§ Complete the following
1. From the bike-tour diary entry below, list each check the rider made on the bike after stopping at the picnic area.
2. Write the next few paragraphs of the bike-tour diary entry below, starting after its final sentence.

§ Text block
Wisełvka to Dabki

Distance 158km
Time 8h47m

Today has been a long day. I am now finally sitting in a Pizzeria in one of the many pizzerias in a town which is one of many towns with many Pizzarias.

At the campsite I had a slightly better sleep, and think that I will become accustomed to the uncomforted and learn to sleep better. The campsite was very quiet, I woke up at around 5am, then tried to sleep again with some success, finally sitting up, getting out of the tent, using the toilet, then coming back and making coffee and porridge, before packing up. It had, as yesterday, briefly rained in the morning before I exited the tent.

I rode out of the town and proceeded east, which is the only way I’ll be going for the next few days. I stayed on the main road, and noticed that my gears were slipping.

My gears were slipping. This could mean one of four things:

  1. Sand has gotten on the chain and sprockets.
  2. The wheel is moving and needs to be fastened.
  3. The part of the frame holding the derailleur has bent again.

If the frame was bent I would be in it would be a big problems, if it had happened towards the end of the trip it would be less bad, I could then force it into shape and expect it to last another 20 days, but if it happened only after 2 days it would be bad. If it happens at all it would probably mean I need a new frame sooner or later. So this was on my mind.

The bit of my bike that could be bent but it isn’t (apparently) The bit of my bike that could be bent but it isn’t (apparently)

I picked up an energy chocolate bar and a pastry at a small shop, then around 15 minutes later I pulled in from the main road into a picnic area and sheltered from the rain. I checked my wheel for horizontal movement, I could perceive none, then I checked the angle of the frame, it looked straight, then I rubbed my fingers on the chain and sprocket, and I could feel no sand.

So the current status is the gears have gotten worse, and they are switching randomly, but I don’t know why. I hope it’s just sand and that it doesn’t get worse.

It was raining intermittently in the morning, occasionally quite hard, and it soothed my sunburnt shoulders now hidden under a shirt.

I was riding along the coast but I hadn’t until this point had a direct view upon the sea - the roads are typically sheltered from the strong inland-blowing wind by trees. The wind was strong and the waves were blowing onto the beach.

People walking on the beach People walking on the beach

The Euro-Velo Iron Curtain Trail (13) is clearly marked on this part of the route, and it looked as if sections of the cycle trail had been sponsored by the European Union. There were dedicated bike paths along much of this part of the coast, and some sections were busy.

EV13 EV13

The first town I hit on the north coast yesterday was a model for the next 5 towns I would visit. There are at least 100 “holiday makers” in any direction that you look. Each has a main street selling hats, swim suits, buckets and spades. Pizzerias, Berlin Kebab Shops, and each has it’s a fair ground which looked identical to all the others.

§ Records shown
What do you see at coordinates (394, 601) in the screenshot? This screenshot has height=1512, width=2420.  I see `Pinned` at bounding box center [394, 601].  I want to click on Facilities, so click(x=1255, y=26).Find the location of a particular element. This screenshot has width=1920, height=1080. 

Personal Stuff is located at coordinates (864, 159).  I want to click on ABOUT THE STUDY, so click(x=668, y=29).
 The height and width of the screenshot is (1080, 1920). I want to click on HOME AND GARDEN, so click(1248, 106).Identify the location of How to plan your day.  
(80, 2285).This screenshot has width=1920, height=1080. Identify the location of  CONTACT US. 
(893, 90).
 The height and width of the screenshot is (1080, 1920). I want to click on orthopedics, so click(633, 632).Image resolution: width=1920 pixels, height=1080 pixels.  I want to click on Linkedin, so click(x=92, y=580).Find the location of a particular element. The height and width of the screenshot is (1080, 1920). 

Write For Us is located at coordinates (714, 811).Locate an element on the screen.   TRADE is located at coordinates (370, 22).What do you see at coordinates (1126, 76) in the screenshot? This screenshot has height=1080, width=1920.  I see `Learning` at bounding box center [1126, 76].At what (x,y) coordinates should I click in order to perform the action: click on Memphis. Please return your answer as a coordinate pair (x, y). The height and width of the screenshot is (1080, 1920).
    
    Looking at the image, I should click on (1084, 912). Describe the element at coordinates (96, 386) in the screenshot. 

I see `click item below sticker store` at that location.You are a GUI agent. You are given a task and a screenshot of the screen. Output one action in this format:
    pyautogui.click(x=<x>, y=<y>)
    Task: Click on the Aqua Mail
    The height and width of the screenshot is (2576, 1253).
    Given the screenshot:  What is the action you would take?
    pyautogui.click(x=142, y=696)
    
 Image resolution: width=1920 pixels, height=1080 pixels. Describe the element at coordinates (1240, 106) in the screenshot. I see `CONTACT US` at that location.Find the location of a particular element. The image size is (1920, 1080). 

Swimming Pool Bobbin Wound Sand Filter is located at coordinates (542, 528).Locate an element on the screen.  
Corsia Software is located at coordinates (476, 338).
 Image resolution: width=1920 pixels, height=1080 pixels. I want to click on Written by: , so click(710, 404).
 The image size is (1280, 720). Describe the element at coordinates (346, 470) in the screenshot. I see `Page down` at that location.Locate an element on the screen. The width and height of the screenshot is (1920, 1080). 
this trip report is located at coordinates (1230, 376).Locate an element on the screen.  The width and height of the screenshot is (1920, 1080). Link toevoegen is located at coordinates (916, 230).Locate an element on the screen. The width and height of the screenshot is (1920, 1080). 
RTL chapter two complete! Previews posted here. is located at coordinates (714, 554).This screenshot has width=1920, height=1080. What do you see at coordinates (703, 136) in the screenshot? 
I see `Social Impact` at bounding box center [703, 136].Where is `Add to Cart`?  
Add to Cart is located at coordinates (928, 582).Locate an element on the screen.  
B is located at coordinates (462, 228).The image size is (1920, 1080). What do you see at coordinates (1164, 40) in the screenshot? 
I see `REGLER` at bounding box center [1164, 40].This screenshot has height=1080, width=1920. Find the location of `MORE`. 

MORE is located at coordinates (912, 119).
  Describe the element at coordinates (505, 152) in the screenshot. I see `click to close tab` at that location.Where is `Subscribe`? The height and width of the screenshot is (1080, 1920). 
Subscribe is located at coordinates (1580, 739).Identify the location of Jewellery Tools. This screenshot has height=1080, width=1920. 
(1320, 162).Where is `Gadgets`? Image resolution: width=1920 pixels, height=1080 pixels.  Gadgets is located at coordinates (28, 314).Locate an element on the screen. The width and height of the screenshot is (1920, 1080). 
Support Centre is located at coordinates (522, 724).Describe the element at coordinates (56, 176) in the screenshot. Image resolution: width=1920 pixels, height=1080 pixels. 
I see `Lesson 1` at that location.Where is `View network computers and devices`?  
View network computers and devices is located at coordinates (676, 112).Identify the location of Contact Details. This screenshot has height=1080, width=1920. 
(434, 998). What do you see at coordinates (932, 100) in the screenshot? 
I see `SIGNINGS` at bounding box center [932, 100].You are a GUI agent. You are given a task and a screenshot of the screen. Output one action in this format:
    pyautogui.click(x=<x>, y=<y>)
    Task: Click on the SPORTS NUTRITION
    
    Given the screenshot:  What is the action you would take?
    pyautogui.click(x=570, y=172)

§ Answer list
1.
- The wheel, for horizontal movement
- The angle of the frame
- The chain and sprocket, rubbed with the fingers to feel for sand

2.
Niechorze Lighthouse Niechorze Lighthouse

The amount of people was astonishing, even on the rural cycle paths between the towns people were passing at a rate of 10 a minute, I was slowed down by cyclist congestion at some points.

Build more! Build more!

I would say that the coast is saturated with tourists, and possibly there could be less - bu then there were innumerable construction projects in forest areas promising even more hotels, apartments, restaurants, fair grounds, etc.

Build more! Build more!

Each town seemed to be linked to the next with a cycle path, except one which was being built as I (we if you include the other tourists) rode around the digger and into the worst sand I have encountered anywhere that is not a beach. Even as I was there, there were several tourists in front of me and more behind me, all with mountain bikes and all falling off and being unable to ride through the sand.

Very sandy road Very sandy road

For lunch I tried to find another Perogi restaurant, but the density of tourists made me not want to stop anywhere - I didn’t have much food with me, just a can of lentils, bread and peanut butter. So that’s what I had for lunch.

Areas like this make me uneasy - everything is where it is for the tourists/holiday-makers, there is nothing to see except the same tourist culture that you get in every other country in the world. The whole thing seems to unnecessary and wasteful. I could imagine that the tourism companies may well distribute people into one town or another and make them all the same on purpose.

Blocks of Flats (unrelated to rant) Blocks of Flats (unrelated to rant)

After finishing 100 I could not bring myself to stay at any one of the 100s campsites. Each time I thought I would stay at the next town, it was just as full and foul as the previous town.

At around 120k I turned in-land. Here the traffic died down, and the tourism gave way to agriculture. At one point I passed a sign which advertised “Agrotourism Camping 50m”, I followed it to a house with “Agrotourism” painted on the side of it, and a small sign saying “Camping” with an arrow pointing into the garden. I entered but there was nobody there and not a tent or caravan in sight.

I then rode through some villages, with absolutely no tourist influence at all, each had a single village shop, and not much else. The only place that looked as if it might offer me accommodation within a reasonable distance was the coast, so I went back in. I decided to “be brave” and just take the next possible accommodation (hotel, pension).

The next town was indeed the same as the others, just as many tourists etc. The first place I tried was a restaurant that I thought offered accommodation, but they didn’t, the pension was upstairs and the directed me behind the building, but I couldn’t see anything obvious to do there, so I carried on down the road, then I saw a sign for “Pension 50m”. I went 50m and rang the reception, a man greeted me “Dzień dobry” (Jean Dobray), I asked in my best Polish if he understood English or German, he spoke German.

Buggys Loads of these things

My bike is in the reception area of the Pension. The pension will cost 60 Zsloty (about 15 euro). The room is fine - the bed is a sofa bed.

I am a bit apprehensive about continuing along the coast tomorrow, if it carries on like this I would much prefer to turn inland.